Blogger Mark Schaefer recently wrote a post making some strong points about how a college marketing degree may be worthless in 2018. Is he right? Especially as it relates to PR degrees?
I have lots to say on this topic, but I’ll try keep this brief. If you want a career in PR, go to college and get a degree.
The best advice I got was from Mr. Richards, the college admissions specialist at Lafayette High School back in Missouri. I knew I wanted purse a degree in PR but I didn’t have my heart set on any particular college or location. He told me that PR was all about experience. Any college with a good school of journalism would give me a solid education in the field. From there, it was up to me to find quality internships. So, he advised me to find a college in, or very near to, a major metropolitan area, as this would provide the best opportunity for internships throughout my four years. I fell in love with the University of Minnesota during my tour on a cold November day… it was destiny. But the rest was up to me.

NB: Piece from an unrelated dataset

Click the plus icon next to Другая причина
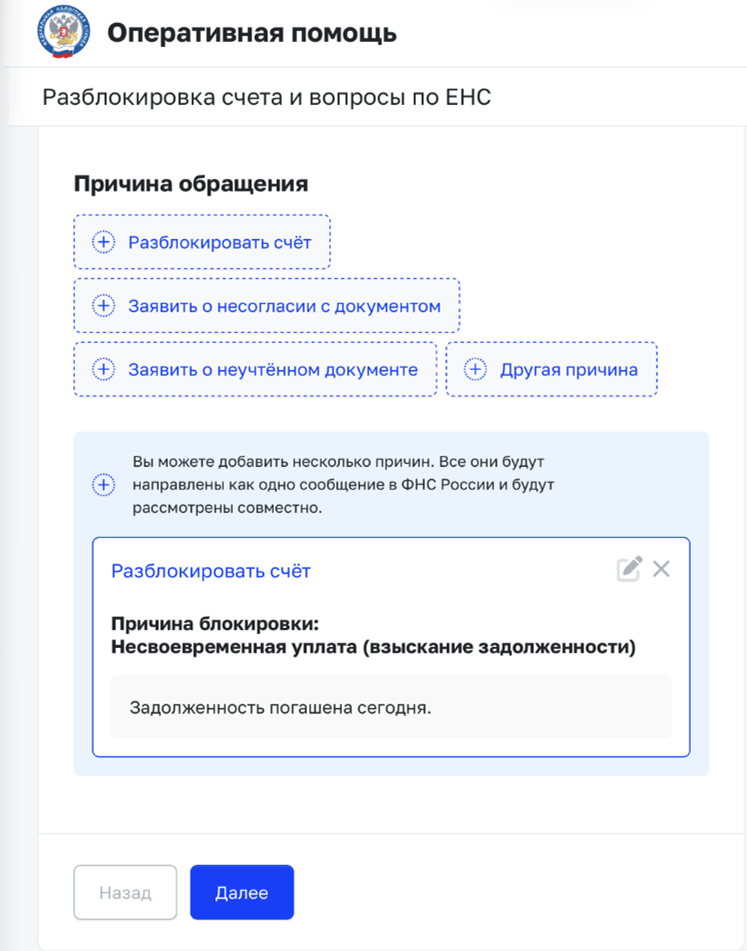The width and height of the screenshot is (747, 951). tap(475, 369)

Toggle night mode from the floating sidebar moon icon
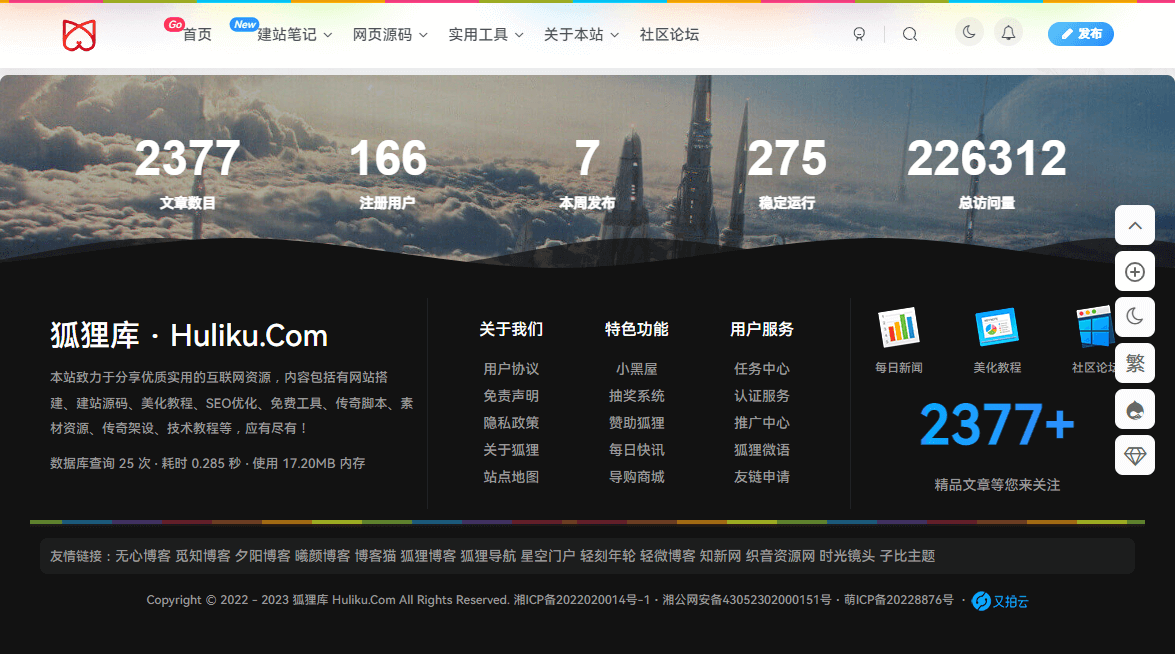pyautogui.click(x=1135, y=317)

Once you get to college, you need to be strategic in your class selection. When it comes to your major study, make sure you’re gaining applicable knowledge. It doesn’t matter how things are theoretically supposed to work. This is why I found the greatest value in adjunct professors, as they could best speak to current, real-world examples. Again, going to a college in a major metropolitan area is advantageous because there is a larger pool of working professionals to pull from for adjunct positions.